▶ [DIRECTIVE]
List each line below that contains the string "should". Case counts.

▶ [RECORD LIST]
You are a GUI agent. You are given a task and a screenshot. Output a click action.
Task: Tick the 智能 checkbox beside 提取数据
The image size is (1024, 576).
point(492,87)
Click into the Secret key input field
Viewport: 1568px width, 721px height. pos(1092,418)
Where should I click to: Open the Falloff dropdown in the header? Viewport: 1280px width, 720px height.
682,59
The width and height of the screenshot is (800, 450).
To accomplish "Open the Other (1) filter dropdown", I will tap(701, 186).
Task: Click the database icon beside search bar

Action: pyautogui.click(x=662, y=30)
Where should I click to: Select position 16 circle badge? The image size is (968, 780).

▶ [RESULT OF THE EXERCISE]
Where should I click to: Open the Falloff dropdown in the header? Viewport: 1280px width, 720px height.
Where should I click to: Select position 16 circle badge? The image size is (968, 780).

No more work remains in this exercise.